Stored records:
Segment Open

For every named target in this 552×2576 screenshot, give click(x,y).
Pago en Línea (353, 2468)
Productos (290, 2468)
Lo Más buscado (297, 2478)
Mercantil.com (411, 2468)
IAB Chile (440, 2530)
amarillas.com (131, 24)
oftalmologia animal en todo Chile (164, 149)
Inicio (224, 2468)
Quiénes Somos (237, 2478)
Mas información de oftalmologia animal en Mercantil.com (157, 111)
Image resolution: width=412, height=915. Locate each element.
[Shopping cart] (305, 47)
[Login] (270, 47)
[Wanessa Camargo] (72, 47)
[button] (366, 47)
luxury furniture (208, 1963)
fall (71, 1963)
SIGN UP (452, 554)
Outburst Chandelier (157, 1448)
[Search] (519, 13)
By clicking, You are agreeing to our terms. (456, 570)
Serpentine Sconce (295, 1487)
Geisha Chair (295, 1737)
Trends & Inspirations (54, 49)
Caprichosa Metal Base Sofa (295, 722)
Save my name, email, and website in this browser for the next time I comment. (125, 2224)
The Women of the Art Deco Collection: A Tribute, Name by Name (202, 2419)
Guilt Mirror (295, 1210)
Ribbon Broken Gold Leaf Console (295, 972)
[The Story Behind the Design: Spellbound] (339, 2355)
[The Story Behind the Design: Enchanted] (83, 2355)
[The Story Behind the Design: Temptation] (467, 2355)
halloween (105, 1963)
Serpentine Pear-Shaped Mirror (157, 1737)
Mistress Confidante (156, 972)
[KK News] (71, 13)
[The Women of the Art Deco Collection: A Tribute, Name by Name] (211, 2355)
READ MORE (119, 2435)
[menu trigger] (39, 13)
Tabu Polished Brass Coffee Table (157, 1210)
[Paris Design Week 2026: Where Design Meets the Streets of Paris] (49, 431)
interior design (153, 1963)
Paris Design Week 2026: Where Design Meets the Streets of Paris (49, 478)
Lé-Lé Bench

Segment Closed

§ **Requirement**
Give back, word for word, only the lines from the one containing "[Paris Design Week" through the closing line of the entries.

§ **Final answer**
[Paris Design Week 2026: Where Design Meets the Streets of Paris] (49, 431)
interior design (153, 1963)
Paris Design Week 2026: Where Design Meets the Streets of Paris (49, 478)
Lé-Lé Bench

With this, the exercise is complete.